Chapter 2 builds on the “culture material” in the first chapter by exploring how culture is created in one of two ways:
1. Through the influence of instincts, a largely non-sociological (‘nature’) approach to understanding culture.
2. Through the influence of our social environment, a conventional sociological approach that outlines different types and agencies of socialisation.
More-specifically the chapter covers the process of socialisation in terms of:
• Feral children
• Types of socialisation (primary, secondary, etc.)
• Formal and Informal social control
• Agencies of socialisation (primary and secondary)
• Structure and Action approaches
• Consensus perspectives (Functionalism)
• Conflict perspectives (Marxism, Feminism)
• Action perspectives
• Postmodern perspectives
For those of you who worry about such things the book was originally written for the OCR Specification but since it’s really just a general introduction to culture and socialisation it will cause no harm if students following other Specifications are exposed to the material it contains.

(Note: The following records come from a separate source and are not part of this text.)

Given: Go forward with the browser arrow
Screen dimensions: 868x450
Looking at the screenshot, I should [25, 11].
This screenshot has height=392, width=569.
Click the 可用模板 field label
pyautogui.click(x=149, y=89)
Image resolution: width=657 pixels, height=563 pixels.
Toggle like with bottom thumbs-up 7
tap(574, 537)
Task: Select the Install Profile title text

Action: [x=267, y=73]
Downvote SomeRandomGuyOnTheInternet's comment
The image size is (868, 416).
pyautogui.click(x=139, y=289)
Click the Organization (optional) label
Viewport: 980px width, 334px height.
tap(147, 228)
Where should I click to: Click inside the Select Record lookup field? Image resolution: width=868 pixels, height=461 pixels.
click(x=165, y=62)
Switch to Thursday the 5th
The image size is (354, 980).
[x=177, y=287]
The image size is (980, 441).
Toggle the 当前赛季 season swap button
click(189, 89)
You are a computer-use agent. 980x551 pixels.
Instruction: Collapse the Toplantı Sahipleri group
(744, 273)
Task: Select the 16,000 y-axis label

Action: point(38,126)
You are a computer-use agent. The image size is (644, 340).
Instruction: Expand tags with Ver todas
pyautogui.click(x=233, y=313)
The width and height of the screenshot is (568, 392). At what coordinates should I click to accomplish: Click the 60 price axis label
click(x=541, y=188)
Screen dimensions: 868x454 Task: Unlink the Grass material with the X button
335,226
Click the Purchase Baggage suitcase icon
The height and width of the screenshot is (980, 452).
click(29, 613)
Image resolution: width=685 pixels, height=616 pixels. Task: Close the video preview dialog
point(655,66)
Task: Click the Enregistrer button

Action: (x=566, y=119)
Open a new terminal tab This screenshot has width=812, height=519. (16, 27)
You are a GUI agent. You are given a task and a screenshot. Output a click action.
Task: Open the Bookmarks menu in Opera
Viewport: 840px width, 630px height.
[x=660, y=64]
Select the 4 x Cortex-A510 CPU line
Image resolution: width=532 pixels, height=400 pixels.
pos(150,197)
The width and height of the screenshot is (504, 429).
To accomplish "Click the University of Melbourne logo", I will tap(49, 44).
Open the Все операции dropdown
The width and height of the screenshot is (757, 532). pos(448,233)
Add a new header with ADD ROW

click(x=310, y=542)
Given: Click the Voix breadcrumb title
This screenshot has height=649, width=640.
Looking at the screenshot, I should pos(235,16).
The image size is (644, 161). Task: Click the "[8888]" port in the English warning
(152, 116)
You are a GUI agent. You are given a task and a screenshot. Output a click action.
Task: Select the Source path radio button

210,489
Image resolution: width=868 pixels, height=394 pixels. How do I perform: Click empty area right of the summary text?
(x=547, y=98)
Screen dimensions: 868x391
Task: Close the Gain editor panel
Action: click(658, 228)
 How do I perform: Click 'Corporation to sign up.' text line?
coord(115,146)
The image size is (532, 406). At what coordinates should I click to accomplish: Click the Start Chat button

Whether it will do you or them any good is, of course, not something on which I wish to speculate.
As with the previous chapter some printer’s marks are visible and a few illustrations that appear in the final version have not been included for the deceptively simple reason that I wasn’t involved in their selection and I can’t be bothered to look in the book to see what they were. That’s probably two reasons, I grant you, but you probably get the drift.